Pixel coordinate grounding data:
- - -
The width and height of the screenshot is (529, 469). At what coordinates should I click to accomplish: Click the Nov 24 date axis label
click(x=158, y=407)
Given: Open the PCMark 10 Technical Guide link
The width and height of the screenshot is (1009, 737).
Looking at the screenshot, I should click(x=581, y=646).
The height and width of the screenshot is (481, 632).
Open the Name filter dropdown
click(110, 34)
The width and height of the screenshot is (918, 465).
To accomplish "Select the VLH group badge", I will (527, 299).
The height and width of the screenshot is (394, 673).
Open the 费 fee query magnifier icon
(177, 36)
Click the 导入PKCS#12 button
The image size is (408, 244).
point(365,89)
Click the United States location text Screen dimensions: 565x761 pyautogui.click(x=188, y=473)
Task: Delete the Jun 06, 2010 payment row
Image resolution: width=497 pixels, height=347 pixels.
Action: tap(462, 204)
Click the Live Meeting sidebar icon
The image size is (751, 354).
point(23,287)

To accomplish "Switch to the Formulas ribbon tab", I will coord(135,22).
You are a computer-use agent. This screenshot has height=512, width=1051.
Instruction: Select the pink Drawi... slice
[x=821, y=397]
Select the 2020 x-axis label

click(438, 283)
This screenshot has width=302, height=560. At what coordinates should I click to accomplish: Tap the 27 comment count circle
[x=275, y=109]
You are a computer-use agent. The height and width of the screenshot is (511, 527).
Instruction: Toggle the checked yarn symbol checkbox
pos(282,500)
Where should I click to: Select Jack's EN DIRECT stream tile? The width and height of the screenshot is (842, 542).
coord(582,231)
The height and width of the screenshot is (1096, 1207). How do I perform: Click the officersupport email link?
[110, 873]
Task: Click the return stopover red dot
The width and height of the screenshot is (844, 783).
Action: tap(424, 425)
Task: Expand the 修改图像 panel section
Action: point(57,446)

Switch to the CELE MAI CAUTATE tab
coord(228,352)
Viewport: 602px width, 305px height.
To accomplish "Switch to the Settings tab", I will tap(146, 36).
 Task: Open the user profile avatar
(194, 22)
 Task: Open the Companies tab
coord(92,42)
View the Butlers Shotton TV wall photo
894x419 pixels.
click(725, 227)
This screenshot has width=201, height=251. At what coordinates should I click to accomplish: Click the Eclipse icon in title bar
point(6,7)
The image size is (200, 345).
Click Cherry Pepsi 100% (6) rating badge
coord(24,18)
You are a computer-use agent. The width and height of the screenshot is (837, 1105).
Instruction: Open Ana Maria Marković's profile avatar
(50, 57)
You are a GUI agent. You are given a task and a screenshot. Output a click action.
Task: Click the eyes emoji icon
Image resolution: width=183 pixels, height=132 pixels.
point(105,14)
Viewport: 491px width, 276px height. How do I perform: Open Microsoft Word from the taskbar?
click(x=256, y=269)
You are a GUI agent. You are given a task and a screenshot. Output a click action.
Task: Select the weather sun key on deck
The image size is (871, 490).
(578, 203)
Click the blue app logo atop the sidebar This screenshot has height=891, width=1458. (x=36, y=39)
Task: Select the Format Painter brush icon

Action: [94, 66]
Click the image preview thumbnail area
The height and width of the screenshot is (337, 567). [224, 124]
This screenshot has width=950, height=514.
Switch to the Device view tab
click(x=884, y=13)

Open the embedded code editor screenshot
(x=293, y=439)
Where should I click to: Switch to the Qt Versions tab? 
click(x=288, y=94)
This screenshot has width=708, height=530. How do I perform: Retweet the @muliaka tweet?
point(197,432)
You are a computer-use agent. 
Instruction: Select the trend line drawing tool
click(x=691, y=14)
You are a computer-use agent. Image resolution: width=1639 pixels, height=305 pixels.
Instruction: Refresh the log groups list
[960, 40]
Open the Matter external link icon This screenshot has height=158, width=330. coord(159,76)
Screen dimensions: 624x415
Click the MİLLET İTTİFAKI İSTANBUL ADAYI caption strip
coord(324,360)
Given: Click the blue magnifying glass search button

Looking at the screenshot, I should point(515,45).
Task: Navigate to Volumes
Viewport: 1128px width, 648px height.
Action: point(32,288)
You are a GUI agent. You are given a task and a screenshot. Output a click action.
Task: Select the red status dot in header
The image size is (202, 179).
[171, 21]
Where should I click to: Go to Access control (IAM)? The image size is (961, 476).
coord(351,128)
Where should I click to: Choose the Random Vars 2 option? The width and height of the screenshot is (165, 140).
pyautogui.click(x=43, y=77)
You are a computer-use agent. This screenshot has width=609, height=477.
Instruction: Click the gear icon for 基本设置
- - -
__TASK STATEMENT__.
Every record above must be set down again, word for word.

__SOLUTION FOR THIS EXERCISE__.
The width and height of the screenshot is (529, 469). At what coordinates should I click to accomplish: Click the Nov 24 date axis label
click(x=158, y=407)
Given: Open the PCMark 10 Technical Guide link
The width and height of the screenshot is (1009, 737).
Looking at the screenshot, I should click(x=581, y=646).
The height and width of the screenshot is (481, 632).
Open the Name filter dropdown
click(110, 34)
The width and height of the screenshot is (918, 465).
To accomplish "Select the VLH group badge", I will (527, 299).
The height and width of the screenshot is (394, 673).
Open the 费 fee query magnifier icon
(177, 36)
Click the 导入PKCS#12 button
The image size is (408, 244).
point(365,89)
Click the United States location text Screen dimensions: 565x761 pyautogui.click(x=188, y=473)
Task: Delete the Jun 06, 2010 payment row
Image resolution: width=497 pixels, height=347 pixels.
Action: tap(462, 204)
Click the Live Meeting sidebar icon
The image size is (751, 354).
point(23,287)

To accomplish "Switch to the Formulas ribbon tab", I will coord(135,22).
You are a computer-use agent. This screenshot has height=512, width=1051.
Instruction: Select the pink Drawi... slice
[x=821, y=397]
Select the 2020 x-axis label

click(438, 283)
This screenshot has width=302, height=560. At what coordinates should I click to accomplish: Tap the 27 comment count circle
[x=275, y=109]
You are a computer-use agent. The height and width of the screenshot is (511, 527).
Instruction: Toggle the checked yarn symbol checkbox
pos(282,500)
Where should I click to: Select Jack's EN DIRECT stream tile? The width and height of the screenshot is (842, 542).
coord(582,231)
The height and width of the screenshot is (1096, 1207). How do I perform: Click the officersupport email link?
[110, 873]
Task: Click the return stopover red dot
The width and height of the screenshot is (844, 783).
Action: tap(424, 425)
Task: Expand the 修改图像 panel section
Action: point(57,446)

Switch to the CELE MAI CAUTATE tab
coord(228,352)
Viewport: 602px width, 305px height.
To accomplish "Switch to the Settings tab", I will tap(146, 36).
 Task: Open the user profile avatar
(194, 22)
 Task: Open the Companies tab
coord(92,42)
View the Butlers Shotton TV wall photo
894x419 pixels.
click(725, 227)
This screenshot has width=201, height=251. At what coordinates should I click to accomplish: Click the Eclipse icon in title bar
point(6,7)
The image size is (200, 345).
Click Cherry Pepsi 100% (6) rating badge
coord(24,18)
You are a computer-use agent. The width and height of the screenshot is (837, 1105).
Instruction: Open Ana Maria Marković's profile avatar
(50, 57)
You are a GUI agent. You are given a task and a screenshot. Output a click action.
Task: Click the eyes emoji icon
Image resolution: width=183 pixels, height=132 pixels.
point(105,14)
Viewport: 491px width, 276px height. How do I perform: Open Microsoft Word from the taskbar?
click(x=256, y=269)
You are a GUI agent. You are given a task and a screenshot. Output a click action.
Task: Select the weather sun key on deck
The image size is (871, 490).
(578, 203)
Click the blue app logo atop the sidebar This screenshot has height=891, width=1458. (x=36, y=39)
Task: Select the Format Painter brush icon

Action: [94, 66]
Click the image preview thumbnail area
The height and width of the screenshot is (337, 567). [224, 124]
This screenshot has width=950, height=514.
Switch to the Device view tab
click(x=884, y=13)

Open the embedded code editor screenshot
(x=293, y=439)
Where should I click to: Switch to the Qt Versions tab? 
click(x=288, y=94)
This screenshot has width=708, height=530. How do I perform: Retweet the @muliaka tweet?
point(197,432)
You are a computer-use agent. 
Instruction: Select the trend line drawing tool
click(x=691, y=14)
You are a computer-use agent. Image resolution: width=1639 pixels, height=305 pixels.
Instruction: Refresh the log groups list
[960, 40]
Open the Matter external link icon This screenshot has height=158, width=330. coord(159,76)
Screen dimensions: 624x415
Click the MİLLET İTTİFAKI İSTANBUL ADAYI caption strip
coord(324,360)
Given: Click the blue magnifying glass search button

Looking at the screenshot, I should point(515,45).
Task: Navigate to Volumes
Viewport: 1128px width, 648px height.
Action: point(32,288)
You are a GUI agent. You are given a task and a screenshot. Output a click action.
Task: Select the red status dot in header
The image size is (202, 179).
[171, 21]
Where should I click to: Go to Access control (IAM)? The image size is (961, 476).
coord(351,128)
Where should I click to: Choose the Random Vars 2 option? The width and height of the screenshot is (165, 140).
pyautogui.click(x=43, y=77)
You are a computer-use agent. This screenshot has width=609, height=477.
Instruction: Click the gear icon for 基本设置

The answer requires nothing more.